9. A wellbore tool comprising:
a housing;
a port formed through a wall of the housing;
a sliding sleeve disposed within the housing, the sliding sleeve having (1) a shut position in which an interior portion of the housing is fluidly isolated from the port, and (2) an open position in which the interior portion of the housing is in fluid communication with the port;
a frangible, degradable shear pin and a frangible, degradable shear ring operatively coupled between the sliding sleeve and the housing so as to fix the sliding sleeve in the shut position, wherein the frangible, degradable shear pin and the frangible, degradable shear ring independently comprise a degradable metal alloy selected from the group consisting of a magnesium alloy, an aluminum alloy, and any combination thereof; wherein the degradable metal alloy of the shear pin is dissimilar from and generates a galvanic coupling with the degradable metal alloy of the shear ring; wherein the shear ring and shear pin are mechanically coupled with one another.
10. The wellbore tool of claim 9, wherein the degradable metal alloy of the frangible, degradable shear pin further comprises a reinforcing agent.
11. The wellbore tool of claim 10, wherein the reinforcing agent comprises fibers.

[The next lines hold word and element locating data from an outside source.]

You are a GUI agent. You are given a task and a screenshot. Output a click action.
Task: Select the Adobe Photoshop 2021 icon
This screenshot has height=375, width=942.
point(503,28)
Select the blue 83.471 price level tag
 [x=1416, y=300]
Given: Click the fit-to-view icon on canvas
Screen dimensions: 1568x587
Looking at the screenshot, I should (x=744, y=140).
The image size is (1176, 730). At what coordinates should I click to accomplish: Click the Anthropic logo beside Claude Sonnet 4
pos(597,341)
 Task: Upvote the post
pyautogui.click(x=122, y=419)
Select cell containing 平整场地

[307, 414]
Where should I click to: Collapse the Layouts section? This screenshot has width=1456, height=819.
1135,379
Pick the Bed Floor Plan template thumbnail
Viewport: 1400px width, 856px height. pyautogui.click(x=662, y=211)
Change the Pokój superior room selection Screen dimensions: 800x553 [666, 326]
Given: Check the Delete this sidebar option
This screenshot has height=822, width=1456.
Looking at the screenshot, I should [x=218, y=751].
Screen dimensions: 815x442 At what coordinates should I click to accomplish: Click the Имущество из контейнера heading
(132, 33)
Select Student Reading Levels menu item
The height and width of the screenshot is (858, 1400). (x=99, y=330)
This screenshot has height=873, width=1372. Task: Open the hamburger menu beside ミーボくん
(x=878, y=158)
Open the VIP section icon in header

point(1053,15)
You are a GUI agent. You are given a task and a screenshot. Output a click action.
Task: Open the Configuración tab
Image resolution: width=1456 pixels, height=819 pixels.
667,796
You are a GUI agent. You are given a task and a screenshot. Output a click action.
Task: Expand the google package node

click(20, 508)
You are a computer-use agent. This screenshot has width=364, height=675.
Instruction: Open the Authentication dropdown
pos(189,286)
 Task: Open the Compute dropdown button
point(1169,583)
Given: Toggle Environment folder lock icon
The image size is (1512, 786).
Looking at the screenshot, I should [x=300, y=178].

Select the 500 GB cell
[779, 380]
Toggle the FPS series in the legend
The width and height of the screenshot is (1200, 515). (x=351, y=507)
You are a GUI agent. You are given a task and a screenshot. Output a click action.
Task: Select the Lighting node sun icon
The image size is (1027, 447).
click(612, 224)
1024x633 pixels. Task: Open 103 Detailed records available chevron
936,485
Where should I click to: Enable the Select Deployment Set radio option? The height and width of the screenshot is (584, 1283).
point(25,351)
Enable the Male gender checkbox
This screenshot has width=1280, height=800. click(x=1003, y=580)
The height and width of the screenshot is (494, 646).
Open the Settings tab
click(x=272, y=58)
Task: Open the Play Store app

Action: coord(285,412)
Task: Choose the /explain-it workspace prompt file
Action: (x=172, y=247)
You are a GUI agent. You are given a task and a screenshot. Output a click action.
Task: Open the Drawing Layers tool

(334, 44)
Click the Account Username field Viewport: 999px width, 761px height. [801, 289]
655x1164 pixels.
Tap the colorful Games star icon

12. A tool string comprising:
a conveyance or top adapter sub threadably coupled to a first end of a stinger;
a wellbore tool coupled to the stinger via a coupling at a second end opposing the first end of the stinger, wherein the coupling comprises a frangible, degradable shear pin and a frangible, degradable shear ring, wherein the frangible, degradable shear pin and the frangible, degradable shear ring independently comprise a degradable metal alloy selected from the group consisting of a magnesium alloy, an aluminum alloy, and any combination thereof; wherein the degradable metal alloy of the shear pin is dissimilar from and generates a galvanic coupling with the degradable metal alloy of the shear ring; wherein the shear ring and shear pin are mechanically coupled with one another.
13. The tool string of claim 12, wherein the degradable metal alloy of the frangible, degradable shear pin further comprises a reinforcing agent.
14. The tool string of claim 13, wherein the reinforcing agent comprises fibers.